** Opening Available data block **

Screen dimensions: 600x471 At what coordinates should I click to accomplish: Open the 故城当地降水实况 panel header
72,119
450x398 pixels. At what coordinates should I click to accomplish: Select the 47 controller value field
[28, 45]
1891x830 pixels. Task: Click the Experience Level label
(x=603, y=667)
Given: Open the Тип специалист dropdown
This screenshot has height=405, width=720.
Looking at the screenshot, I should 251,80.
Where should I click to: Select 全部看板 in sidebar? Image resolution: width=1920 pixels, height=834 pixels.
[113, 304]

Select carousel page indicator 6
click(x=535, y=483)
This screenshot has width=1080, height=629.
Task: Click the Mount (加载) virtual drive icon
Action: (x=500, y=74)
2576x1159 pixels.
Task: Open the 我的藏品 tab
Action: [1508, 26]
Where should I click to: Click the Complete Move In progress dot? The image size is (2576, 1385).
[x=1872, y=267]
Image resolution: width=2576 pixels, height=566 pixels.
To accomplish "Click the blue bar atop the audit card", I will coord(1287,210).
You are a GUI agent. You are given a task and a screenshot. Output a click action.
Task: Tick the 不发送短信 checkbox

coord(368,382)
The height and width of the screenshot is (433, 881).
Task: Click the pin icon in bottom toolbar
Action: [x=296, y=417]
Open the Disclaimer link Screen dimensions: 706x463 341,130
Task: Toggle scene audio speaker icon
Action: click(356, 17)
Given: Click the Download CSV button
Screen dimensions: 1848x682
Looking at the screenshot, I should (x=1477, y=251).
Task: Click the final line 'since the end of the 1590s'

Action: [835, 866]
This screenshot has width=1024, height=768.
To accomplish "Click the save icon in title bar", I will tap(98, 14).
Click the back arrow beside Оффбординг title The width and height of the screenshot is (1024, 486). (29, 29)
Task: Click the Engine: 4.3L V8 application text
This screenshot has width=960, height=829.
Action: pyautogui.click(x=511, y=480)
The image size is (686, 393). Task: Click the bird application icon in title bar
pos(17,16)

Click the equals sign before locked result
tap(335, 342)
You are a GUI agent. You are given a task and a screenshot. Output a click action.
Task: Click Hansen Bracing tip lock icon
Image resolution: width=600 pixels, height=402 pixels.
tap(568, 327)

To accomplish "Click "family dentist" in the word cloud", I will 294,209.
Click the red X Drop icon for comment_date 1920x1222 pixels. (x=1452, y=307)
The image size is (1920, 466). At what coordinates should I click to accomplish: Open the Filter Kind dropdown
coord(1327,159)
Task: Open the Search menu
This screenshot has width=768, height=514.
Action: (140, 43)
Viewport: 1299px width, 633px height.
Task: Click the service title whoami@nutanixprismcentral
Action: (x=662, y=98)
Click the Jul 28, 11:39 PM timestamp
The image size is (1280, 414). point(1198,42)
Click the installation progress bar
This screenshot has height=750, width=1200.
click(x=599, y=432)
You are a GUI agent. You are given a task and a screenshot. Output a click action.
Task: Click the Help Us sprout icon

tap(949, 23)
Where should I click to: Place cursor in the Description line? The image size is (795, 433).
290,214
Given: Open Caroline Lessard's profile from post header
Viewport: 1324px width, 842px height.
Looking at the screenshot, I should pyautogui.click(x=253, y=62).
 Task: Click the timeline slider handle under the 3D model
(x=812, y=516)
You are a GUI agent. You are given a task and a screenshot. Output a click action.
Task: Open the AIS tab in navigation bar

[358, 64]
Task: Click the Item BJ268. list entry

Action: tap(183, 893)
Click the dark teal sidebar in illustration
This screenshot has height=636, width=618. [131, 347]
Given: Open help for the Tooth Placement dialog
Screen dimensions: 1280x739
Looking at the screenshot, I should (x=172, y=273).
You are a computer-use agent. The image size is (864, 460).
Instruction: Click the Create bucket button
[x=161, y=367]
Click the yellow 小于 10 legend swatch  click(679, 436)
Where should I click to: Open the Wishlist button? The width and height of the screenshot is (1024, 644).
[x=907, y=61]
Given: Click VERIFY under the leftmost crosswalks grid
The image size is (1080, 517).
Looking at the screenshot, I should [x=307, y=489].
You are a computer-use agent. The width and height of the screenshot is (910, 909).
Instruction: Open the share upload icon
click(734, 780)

** Closing Available data block **

Instructions for the task> Copy each entry exactly.

Answer area>
Screen dimensions: 600x471 At what coordinates should I click to accomplish: Open the 故城当地降水实况 panel header
72,119
450x398 pixels. At what coordinates should I click to accomplish: Select the 47 controller value field
[28, 45]
1891x830 pixels. Task: Click the Experience Level label
(x=603, y=667)
Given: Open the Тип специалист dropdown
This screenshot has height=405, width=720.
Looking at the screenshot, I should 251,80.
Where should I click to: Select 全部看板 in sidebar? Image resolution: width=1920 pixels, height=834 pixels.
[113, 304]

Select carousel page indicator 6
click(x=535, y=483)
This screenshot has width=1080, height=629.
Task: Click the Mount (加载) virtual drive icon
Action: (x=500, y=74)
2576x1159 pixels.
Task: Open the 我的藏品 tab
Action: [1508, 26]
Where should I click to: Click the Complete Move In progress dot? The image size is (2576, 1385).
[x=1872, y=267]
Image resolution: width=2576 pixels, height=566 pixels.
To accomplish "Click the blue bar atop the audit card", I will coord(1287,210).
You are a GUI agent. You are given a task and a screenshot. Output a click action.
Task: Tick the 不发送短信 checkbox

coord(368,382)
The height and width of the screenshot is (433, 881).
Task: Click the pin icon in bottom toolbar
Action: [x=296, y=417]
Open the Disclaimer link Screen dimensions: 706x463 341,130
Task: Toggle scene audio speaker icon
Action: click(356, 17)
Given: Click the Download CSV button
Screen dimensions: 1848x682
Looking at the screenshot, I should (x=1477, y=251).
Task: Click the final line 'since the end of the 1590s'

Action: [835, 866]
This screenshot has width=1024, height=768.
To accomplish "Click the save icon in title bar", I will tap(98, 14).
Click the back arrow beside Оффбординг title The width and height of the screenshot is (1024, 486). (29, 29)
Task: Click the Engine: 4.3L V8 application text
This screenshot has width=960, height=829.
Action: pyautogui.click(x=511, y=480)
The image size is (686, 393). Task: Click the bird application icon in title bar
pos(17,16)

Click the equals sign before locked result
tap(335, 342)
You are a GUI agent. You are given a task and a screenshot. Output a click action.
Task: Click Hansen Bracing tip lock icon
Image resolution: width=600 pixels, height=402 pixels.
tap(568, 327)

To accomplish "Click "family dentist" in the word cloud", I will 294,209.
Click the red X Drop icon for comment_date 1920x1222 pixels. (x=1452, y=307)
The image size is (1920, 466). At what coordinates should I click to accomplish: Open the Filter Kind dropdown
coord(1327,159)
Task: Open the Search menu
This screenshot has width=768, height=514.
Action: (140, 43)
Viewport: 1299px width, 633px height.
Task: Click the service title whoami@nutanixprismcentral
Action: (x=662, y=98)
Click the Jul 28, 11:39 PM timestamp
The image size is (1280, 414). point(1198,42)
Click the installation progress bar
This screenshot has height=750, width=1200.
click(x=599, y=432)
You are a GUI agent. You are given a task and a screenshot. Output a click action.
Task: Click the Help Us sprout icon

tap(949, 23)
Where should I click to: Place cursor in the Description line? The image size is (795, 433).
290,214
Given: Open Caroline Lessard's profile from post header
Viewport: 1324px width, 842px height.
Looking at the screenshot, I should pyautogui.click(x=253, y=62).
 Task: Click the timeline slider handle under the 3D model
(x=812, y=516)
You are a GUI agent. You are given a task and a screenshot. Output a click action.
Task: Open the AIS tab in navigation bar

[358, 64]
Task: Click the Item BJ268. list entry

Action: tap(183, 893)
Click the dark teal sidebar in illustration
This screenshot has height=636, width=618. [131, 347]
Given: Open help for the Tooth Placement dialog
Screen dimensions: 1280x739
Looking at the screenshot, I should (x=172, y=273).
You are a computer-use agent. The image size is (864, 460).
Instruction: Click the Create bucket button
[x=161, y=367]
Click the yellow 小于 10 legend swatch  click(679, 436)
Where should I click to: Open the Wishlist button? The width and height of the screenshot is (1024, 644).
[x=907, y=61]
Given: Click VERIFY under the leftmost crosswalks grid
The image size is (1080, 517).
Looking at the screenshot, I should [x=307, y=489].
You are a computer-use agent. The width and height of the screenshot is (910, 909).
Instruction: Open the share upload icon
click(734, 780)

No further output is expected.